I'm using RevoR entreprise to handle impoting large data files. The example given in the documentation states that 10 files (1000000 rows each) will be imported as dataset using an rxImport loop like this :
setwd("C:/Users/Fsociety/Bigdatasamples")
Data.Directory <- "C:/Users/Fsociety/Bigdatasamples"
Data.File <- file.path(Data.Directory,"mortDefault")
mortXdfFileName <- "mortDefault.xdf"
append <- "none"
for(i in 2000:2009){
importFile <- paste(Data.File,i,".csv",sep="")
mortxdf <- rxImport(importFile, mortXdfFileName, append = append, overwrite = TRUE, maxRowsByCols = NULL)
append <- "rows"
}
mortxdfData <- RxXdfData(mortXdfFileName)

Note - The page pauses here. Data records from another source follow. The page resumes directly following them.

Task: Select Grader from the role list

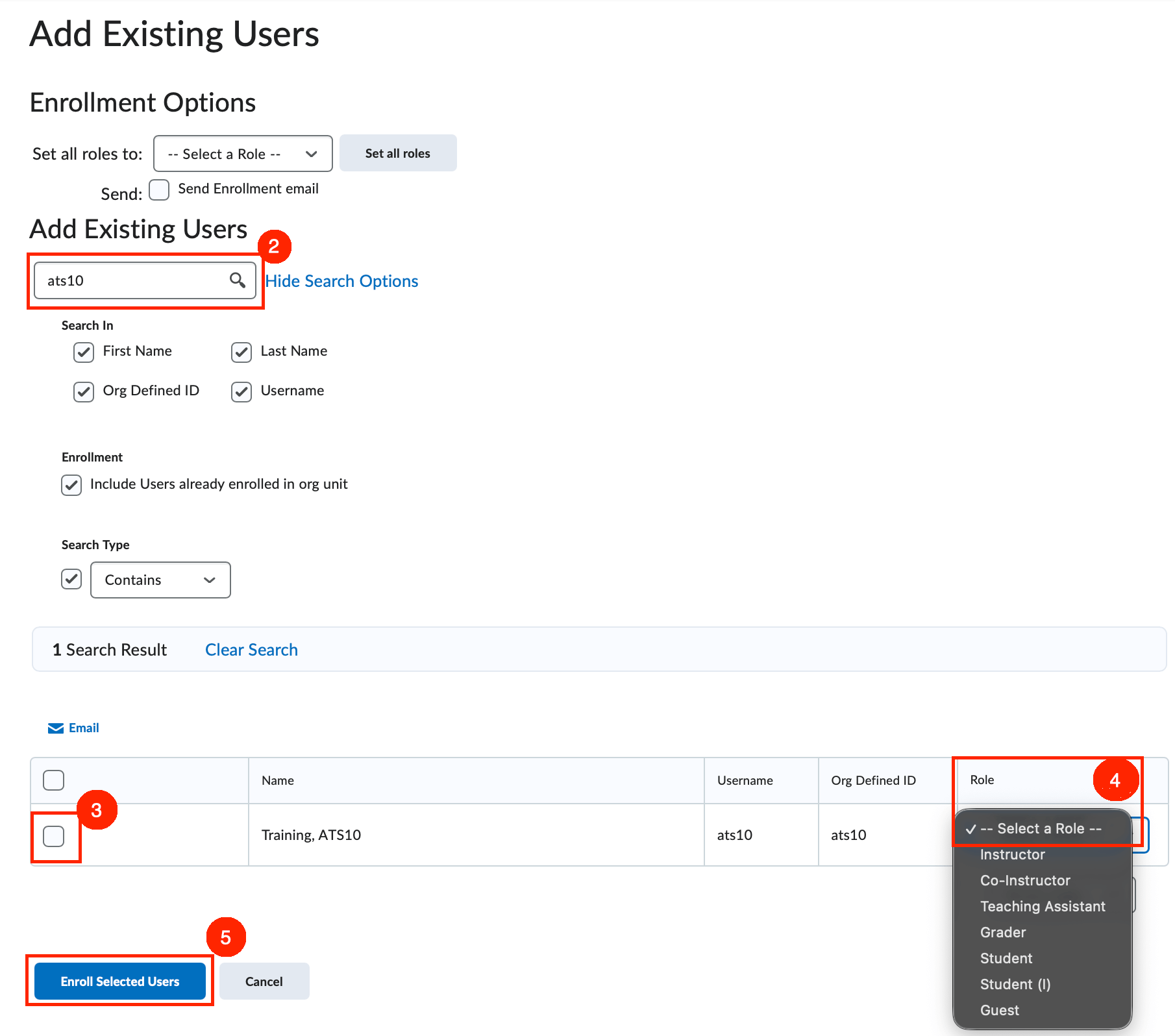Action: point(1002,933)
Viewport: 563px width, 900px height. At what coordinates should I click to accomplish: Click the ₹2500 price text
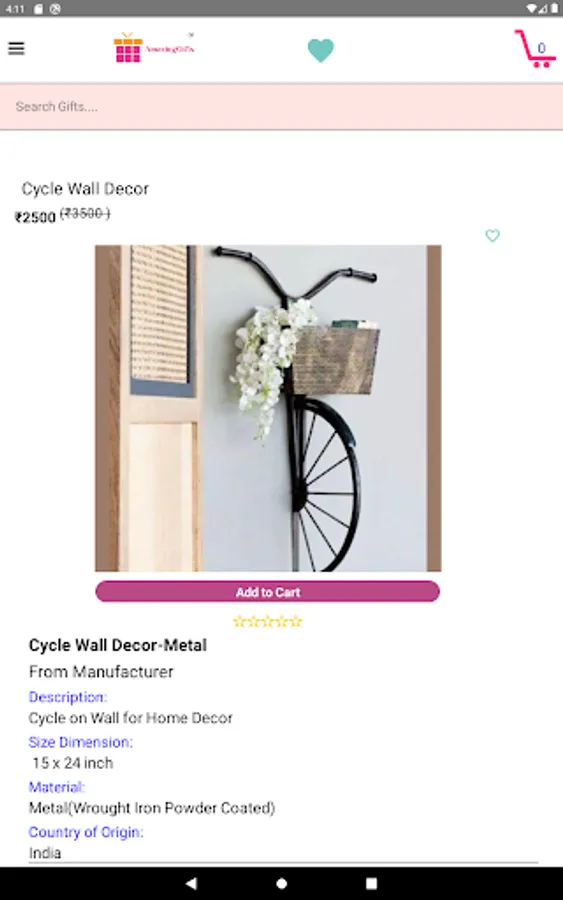coord(35,217)
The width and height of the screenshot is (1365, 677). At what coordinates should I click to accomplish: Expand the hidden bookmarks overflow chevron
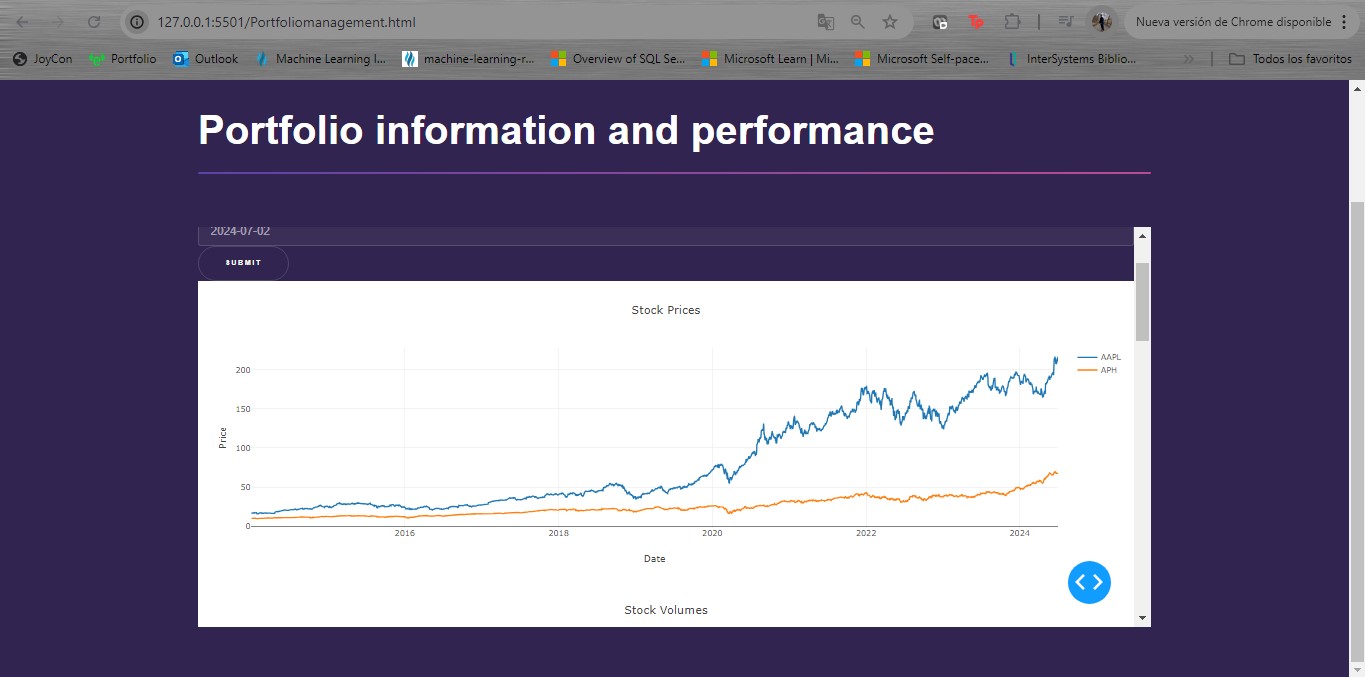coord(1189,59)
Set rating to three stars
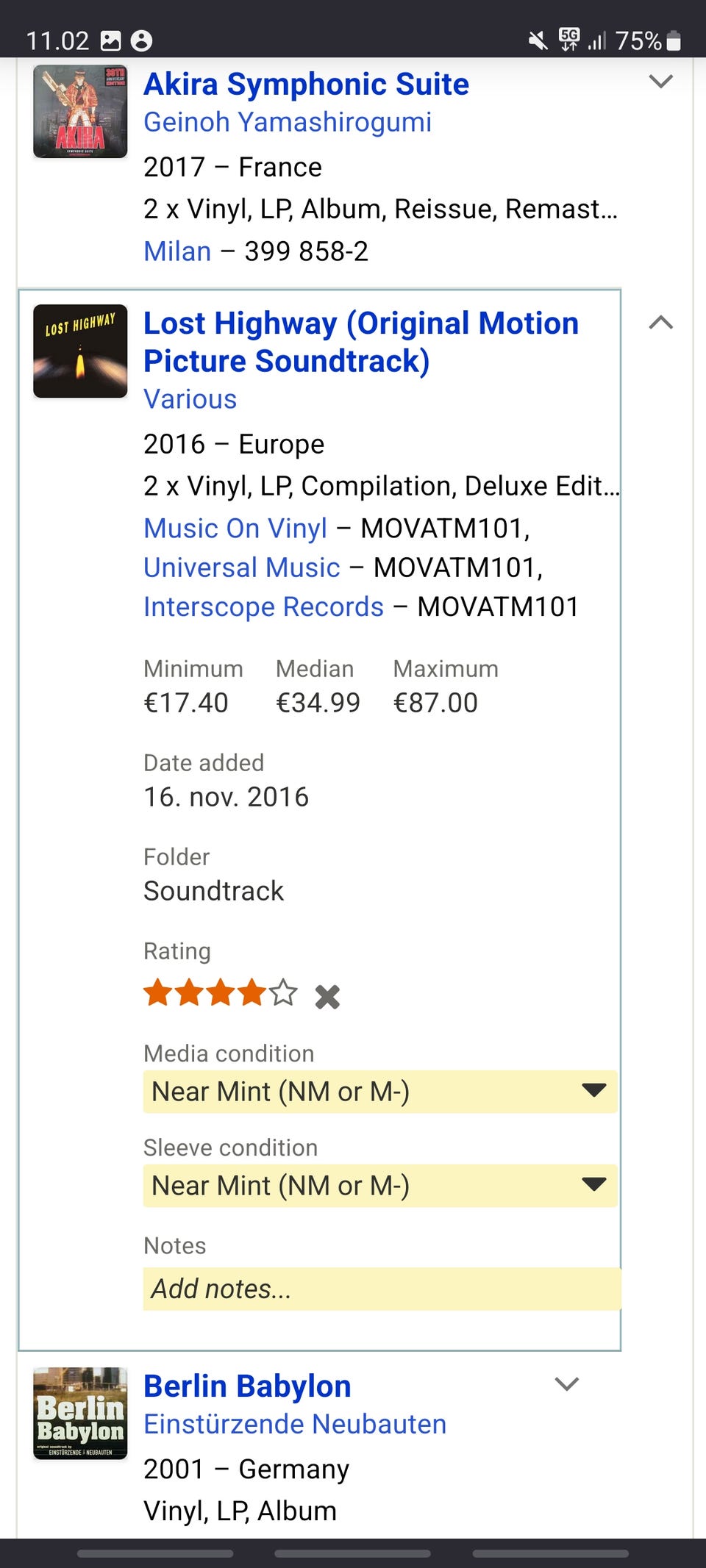 (x=221, y=992)
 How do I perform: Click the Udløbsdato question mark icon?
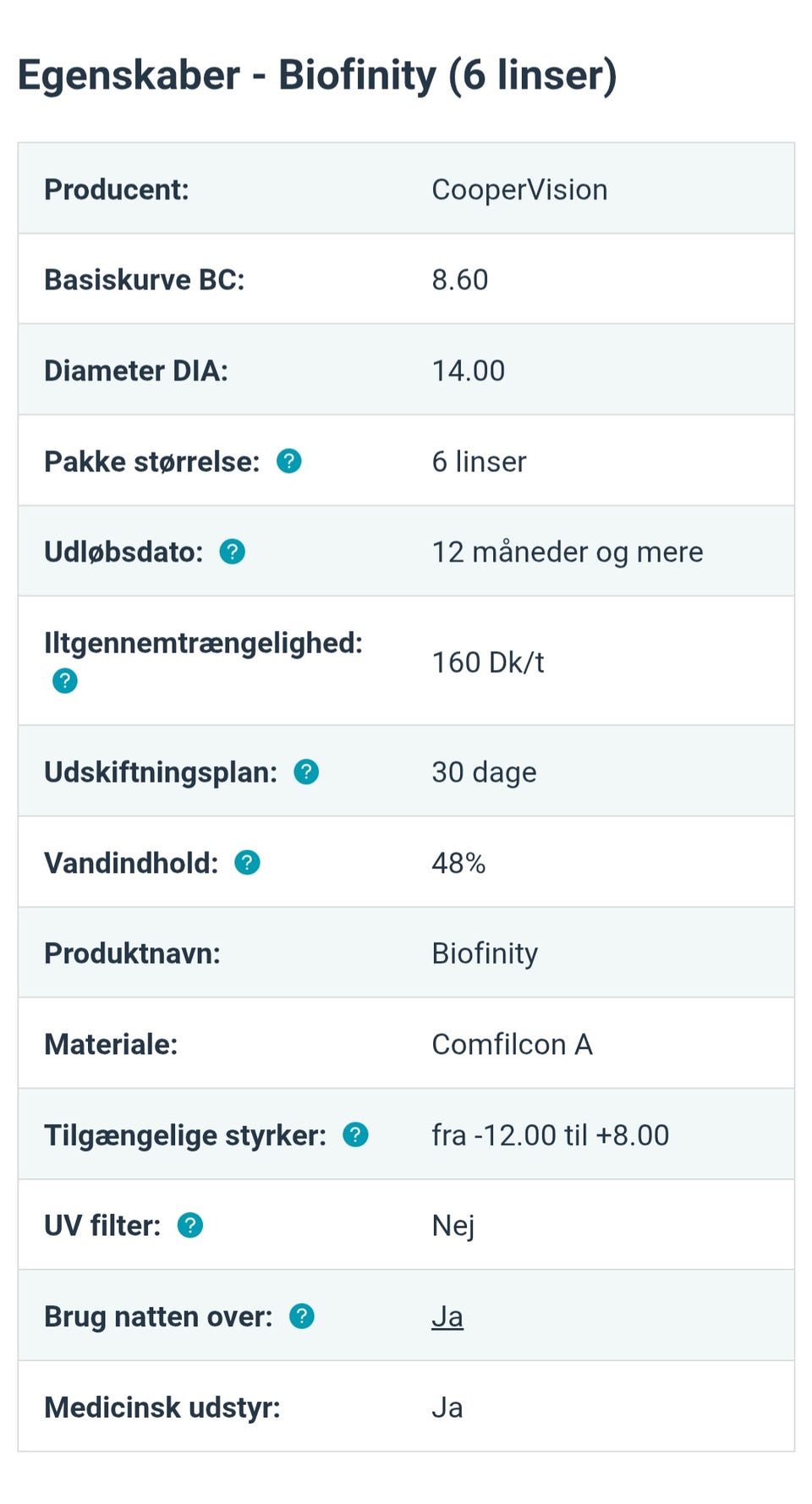point(233,552)
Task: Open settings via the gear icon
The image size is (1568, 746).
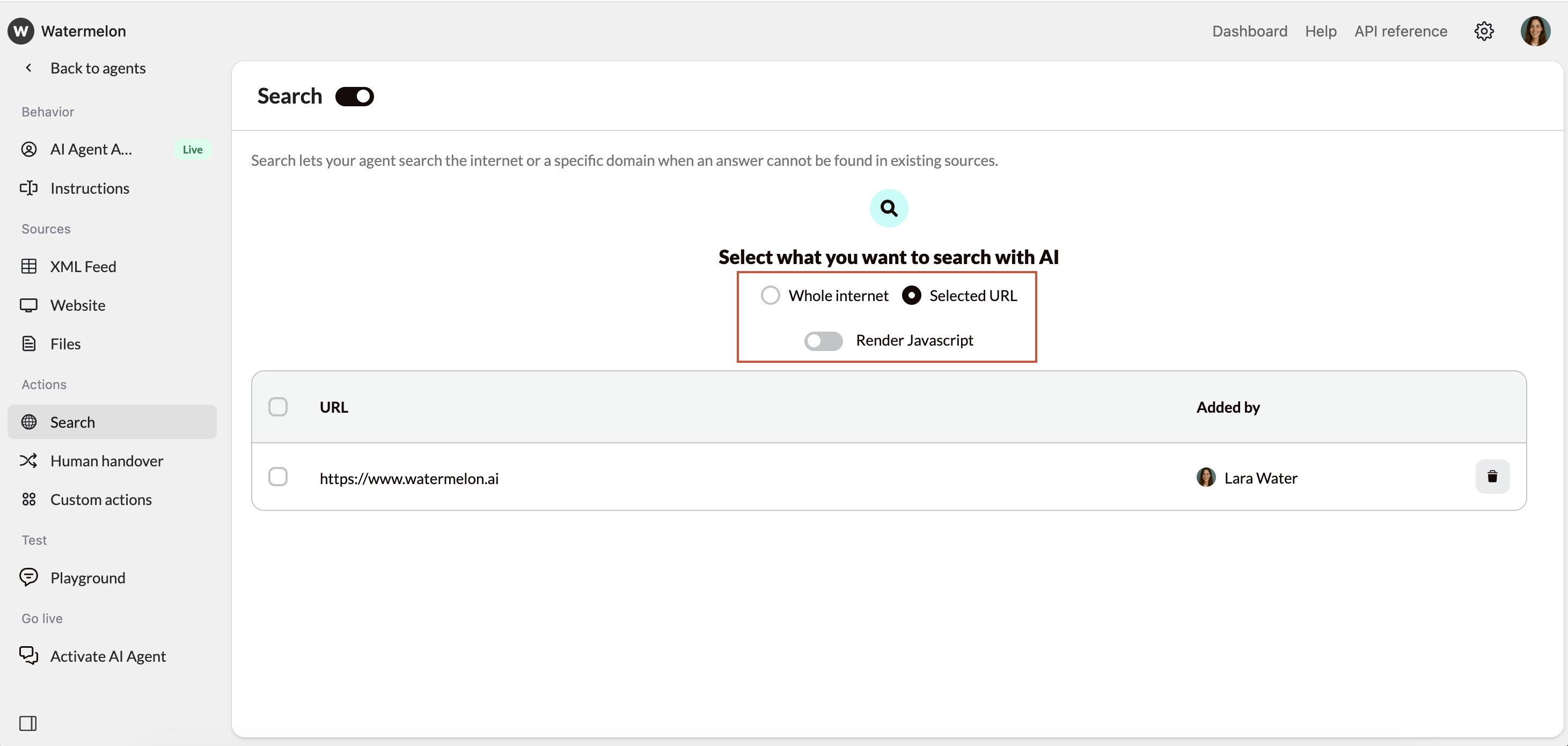Action: click(1485, 31)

knime.out <- rxXdfToDataFrame(mortxdfData)
The issue here is that I only get 500000 rows in the dataset due to the maxRowsByCols
argument the default is 1e+06
i changed it to a higher value and then to NULL
but it still truncates the data from the file.
Fixed, the issue was that the RxXdfData() has a maxrowbycols limitation,changing it to NULL will convert the whole rxXdfData into a data.frame object for Knime.